Isolation of a cDNA encoding a murine UDPgalactose:beta-D-galactosyl- 1,4-N-acetyl-D-glucosaminide alpha-1,3-galactosyltransferase: expression cloning by gene transfer.

R D Larsen 1, V P Rajan 1, M M Ruff 1, J Kukowska-Latallo 1, R D Cummings 1, J B Lowe 1
PMCID: PMC298253  PMID: 2510162

Abstract

We have developed a genetic approach to isolate cloned cDNA sequences that determine expression of cell surface oligosaccharide structures and their cognate glycosyltransferases. A cDNA library was constructed in a mammalian expression vector by using mRNA from a murine cell line known to express a UDPgalactose:beta-D-galactosyl-1,4-N-acetyl-D-glucosaminide alpha-1,3-galactosyltransferase [(alpha 1-3)GT; EC 2.4.1.151]. This library was transfected into COS-1 cells, which lack expression of (alpha 1-3)GT. Transfected cells containing functional (alpha 1-3)GT cDNAs were detected and isolated with a lectin that recognizes the surface-expressed glycoconjugate product of the (alpha 1-3)GT enzyme.

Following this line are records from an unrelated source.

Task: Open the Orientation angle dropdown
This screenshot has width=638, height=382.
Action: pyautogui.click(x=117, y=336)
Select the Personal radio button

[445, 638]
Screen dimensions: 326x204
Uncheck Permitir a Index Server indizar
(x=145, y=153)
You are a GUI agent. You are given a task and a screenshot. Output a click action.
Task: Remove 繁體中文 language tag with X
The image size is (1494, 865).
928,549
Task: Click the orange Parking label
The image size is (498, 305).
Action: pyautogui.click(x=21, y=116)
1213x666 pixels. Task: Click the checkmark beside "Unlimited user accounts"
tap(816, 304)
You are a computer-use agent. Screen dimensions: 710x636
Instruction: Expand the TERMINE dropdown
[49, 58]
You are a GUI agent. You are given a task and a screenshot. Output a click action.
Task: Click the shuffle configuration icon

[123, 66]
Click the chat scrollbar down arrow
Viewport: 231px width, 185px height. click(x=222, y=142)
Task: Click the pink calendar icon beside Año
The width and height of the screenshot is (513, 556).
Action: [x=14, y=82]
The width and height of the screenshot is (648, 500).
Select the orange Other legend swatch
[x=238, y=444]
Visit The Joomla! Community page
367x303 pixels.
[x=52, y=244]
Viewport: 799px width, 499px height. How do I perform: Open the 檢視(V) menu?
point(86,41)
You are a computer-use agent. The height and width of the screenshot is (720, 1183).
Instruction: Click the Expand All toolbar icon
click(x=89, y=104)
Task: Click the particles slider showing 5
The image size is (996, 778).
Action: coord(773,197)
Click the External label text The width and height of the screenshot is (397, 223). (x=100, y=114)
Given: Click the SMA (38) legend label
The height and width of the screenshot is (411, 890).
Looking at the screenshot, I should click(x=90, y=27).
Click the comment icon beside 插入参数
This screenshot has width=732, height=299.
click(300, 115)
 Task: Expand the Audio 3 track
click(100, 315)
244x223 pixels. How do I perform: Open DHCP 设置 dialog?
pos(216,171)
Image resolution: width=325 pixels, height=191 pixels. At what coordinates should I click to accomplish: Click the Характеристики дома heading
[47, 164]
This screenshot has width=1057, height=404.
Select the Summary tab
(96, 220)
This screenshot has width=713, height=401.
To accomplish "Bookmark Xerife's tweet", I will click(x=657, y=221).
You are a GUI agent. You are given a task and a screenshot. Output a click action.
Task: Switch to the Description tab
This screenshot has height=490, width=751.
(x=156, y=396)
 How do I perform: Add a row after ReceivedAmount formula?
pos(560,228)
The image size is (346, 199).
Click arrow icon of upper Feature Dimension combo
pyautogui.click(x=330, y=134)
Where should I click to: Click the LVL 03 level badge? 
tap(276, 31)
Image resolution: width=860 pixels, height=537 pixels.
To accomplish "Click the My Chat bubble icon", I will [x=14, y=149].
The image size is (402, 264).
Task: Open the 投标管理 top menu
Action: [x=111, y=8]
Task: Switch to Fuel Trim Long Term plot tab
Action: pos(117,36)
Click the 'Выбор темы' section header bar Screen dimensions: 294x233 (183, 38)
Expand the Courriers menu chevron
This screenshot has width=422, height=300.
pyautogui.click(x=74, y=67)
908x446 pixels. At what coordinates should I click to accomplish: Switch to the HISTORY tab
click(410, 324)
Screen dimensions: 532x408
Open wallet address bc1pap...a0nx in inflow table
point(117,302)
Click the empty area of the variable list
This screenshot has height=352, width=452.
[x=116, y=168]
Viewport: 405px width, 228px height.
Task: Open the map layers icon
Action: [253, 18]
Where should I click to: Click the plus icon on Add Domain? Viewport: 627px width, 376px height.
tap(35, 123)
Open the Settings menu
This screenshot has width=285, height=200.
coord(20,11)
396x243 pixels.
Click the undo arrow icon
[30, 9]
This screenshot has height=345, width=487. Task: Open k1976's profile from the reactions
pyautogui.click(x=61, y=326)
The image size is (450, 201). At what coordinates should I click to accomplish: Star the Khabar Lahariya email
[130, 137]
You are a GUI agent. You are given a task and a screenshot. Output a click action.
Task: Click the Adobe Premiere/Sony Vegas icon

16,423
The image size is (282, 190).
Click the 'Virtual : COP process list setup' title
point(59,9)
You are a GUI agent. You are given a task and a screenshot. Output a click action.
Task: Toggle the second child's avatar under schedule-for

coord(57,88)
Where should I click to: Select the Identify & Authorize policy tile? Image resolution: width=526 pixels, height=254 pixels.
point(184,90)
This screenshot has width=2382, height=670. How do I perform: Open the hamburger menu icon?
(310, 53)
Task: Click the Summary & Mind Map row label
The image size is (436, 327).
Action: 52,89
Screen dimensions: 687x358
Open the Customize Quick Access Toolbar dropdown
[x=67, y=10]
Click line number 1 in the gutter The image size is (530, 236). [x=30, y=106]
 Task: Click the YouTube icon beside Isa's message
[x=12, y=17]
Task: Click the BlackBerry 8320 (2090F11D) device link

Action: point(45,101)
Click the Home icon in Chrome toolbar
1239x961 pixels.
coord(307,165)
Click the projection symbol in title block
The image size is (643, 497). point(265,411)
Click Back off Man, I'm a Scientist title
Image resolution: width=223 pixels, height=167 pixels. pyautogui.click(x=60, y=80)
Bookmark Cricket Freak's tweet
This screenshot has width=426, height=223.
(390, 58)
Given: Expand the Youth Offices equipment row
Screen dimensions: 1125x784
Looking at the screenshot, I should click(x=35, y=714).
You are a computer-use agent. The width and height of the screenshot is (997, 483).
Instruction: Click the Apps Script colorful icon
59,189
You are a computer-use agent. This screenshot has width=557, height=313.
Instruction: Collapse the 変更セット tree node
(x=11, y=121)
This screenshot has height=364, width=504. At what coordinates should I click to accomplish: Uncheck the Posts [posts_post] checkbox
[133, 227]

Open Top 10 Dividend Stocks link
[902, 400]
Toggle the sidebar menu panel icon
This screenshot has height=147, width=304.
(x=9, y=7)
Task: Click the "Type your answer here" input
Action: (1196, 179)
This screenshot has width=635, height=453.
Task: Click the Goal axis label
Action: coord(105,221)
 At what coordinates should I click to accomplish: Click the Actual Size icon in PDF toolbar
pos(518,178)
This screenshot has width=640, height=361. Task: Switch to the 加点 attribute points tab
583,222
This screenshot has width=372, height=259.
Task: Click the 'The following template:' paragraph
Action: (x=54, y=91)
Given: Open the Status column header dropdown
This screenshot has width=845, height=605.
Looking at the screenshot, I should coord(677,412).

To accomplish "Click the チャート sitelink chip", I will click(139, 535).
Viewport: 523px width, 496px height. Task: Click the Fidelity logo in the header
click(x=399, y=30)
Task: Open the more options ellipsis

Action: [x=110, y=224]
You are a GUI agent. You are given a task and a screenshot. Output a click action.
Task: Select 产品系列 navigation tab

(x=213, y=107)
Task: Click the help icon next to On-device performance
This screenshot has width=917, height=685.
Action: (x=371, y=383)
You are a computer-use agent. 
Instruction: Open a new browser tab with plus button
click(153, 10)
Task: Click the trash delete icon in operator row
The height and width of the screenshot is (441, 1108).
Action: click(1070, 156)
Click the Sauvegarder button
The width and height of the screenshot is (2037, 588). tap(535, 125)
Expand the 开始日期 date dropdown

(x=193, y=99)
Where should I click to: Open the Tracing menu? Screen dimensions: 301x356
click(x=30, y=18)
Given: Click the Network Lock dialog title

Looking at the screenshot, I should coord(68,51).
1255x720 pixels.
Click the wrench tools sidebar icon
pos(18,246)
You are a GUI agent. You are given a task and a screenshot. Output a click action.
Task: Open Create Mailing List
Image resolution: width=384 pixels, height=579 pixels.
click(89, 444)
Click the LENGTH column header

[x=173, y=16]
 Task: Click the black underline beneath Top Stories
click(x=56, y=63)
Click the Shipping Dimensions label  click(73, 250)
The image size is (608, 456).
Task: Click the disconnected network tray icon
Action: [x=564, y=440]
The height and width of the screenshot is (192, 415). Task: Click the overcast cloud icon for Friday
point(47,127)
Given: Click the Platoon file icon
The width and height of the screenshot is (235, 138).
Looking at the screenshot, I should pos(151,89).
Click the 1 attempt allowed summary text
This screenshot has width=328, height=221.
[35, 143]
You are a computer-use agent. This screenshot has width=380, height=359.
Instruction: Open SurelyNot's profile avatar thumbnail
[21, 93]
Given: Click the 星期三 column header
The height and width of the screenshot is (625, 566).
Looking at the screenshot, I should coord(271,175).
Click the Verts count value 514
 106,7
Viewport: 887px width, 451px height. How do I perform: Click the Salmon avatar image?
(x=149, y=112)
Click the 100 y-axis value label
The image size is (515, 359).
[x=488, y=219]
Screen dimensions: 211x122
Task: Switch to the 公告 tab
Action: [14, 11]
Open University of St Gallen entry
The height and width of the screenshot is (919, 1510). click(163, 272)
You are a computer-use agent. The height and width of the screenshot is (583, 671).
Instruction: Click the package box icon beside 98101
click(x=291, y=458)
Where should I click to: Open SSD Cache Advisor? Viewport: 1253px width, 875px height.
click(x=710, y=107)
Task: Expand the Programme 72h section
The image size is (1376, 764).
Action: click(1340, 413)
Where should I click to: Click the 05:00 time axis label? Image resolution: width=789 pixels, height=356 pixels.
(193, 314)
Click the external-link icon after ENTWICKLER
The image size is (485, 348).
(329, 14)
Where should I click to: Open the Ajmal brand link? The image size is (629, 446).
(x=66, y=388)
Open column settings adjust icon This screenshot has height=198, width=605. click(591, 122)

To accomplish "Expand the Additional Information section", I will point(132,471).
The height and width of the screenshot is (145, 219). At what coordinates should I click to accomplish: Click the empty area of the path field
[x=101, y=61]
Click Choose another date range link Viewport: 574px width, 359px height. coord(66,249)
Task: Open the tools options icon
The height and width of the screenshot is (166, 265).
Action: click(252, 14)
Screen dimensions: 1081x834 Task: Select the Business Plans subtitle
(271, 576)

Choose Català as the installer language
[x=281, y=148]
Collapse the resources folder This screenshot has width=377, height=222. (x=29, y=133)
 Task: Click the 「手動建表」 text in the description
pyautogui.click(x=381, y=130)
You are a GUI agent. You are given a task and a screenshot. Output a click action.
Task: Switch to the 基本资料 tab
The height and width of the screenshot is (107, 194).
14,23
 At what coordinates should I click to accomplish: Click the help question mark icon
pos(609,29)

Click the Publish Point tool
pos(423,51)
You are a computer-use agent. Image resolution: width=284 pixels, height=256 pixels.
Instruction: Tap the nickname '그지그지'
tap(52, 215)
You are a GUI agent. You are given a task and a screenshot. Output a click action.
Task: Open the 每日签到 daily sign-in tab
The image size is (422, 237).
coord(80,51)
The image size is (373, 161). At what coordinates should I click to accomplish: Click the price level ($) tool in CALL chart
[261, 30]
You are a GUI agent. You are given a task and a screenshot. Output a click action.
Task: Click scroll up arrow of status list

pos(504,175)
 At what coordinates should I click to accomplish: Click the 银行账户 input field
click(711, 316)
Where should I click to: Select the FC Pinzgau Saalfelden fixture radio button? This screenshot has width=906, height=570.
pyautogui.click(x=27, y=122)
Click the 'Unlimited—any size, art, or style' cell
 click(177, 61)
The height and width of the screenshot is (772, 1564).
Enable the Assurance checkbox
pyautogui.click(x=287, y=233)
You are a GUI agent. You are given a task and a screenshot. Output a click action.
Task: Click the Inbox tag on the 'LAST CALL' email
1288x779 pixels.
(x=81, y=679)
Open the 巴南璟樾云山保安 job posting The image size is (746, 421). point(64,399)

One cloned (alpha 1-3)GT cDNA was rescued from lectin-positive transfected cells. This cDNA contains a single long open reading frame that predicts a 394-amino-acid protein. No significant primary structure similarities were identified between this protein and other known sequences. However, the protein predicts a type II transmembrane topology similar to two other mammalian glycosyltransferases. This topology places the large COOH-terminal domain within the Golgi lumen; this domain was shown to be catalytically active when expressed in COS-1 cells as a portion of a secreted protein A fusion peptide. Biochemical analysis confirmed that this enzyme catalyzes a transglycosylation reaction between UDP-Gal and Gal(beta 1-4)GlcNAc to form Gal(alpha 1-3)Gal(beta 1-4)GlcNAc. This cloning approach may be generally applicable to the isolation of cDNAs encoding other mammalian glycosyltransferases.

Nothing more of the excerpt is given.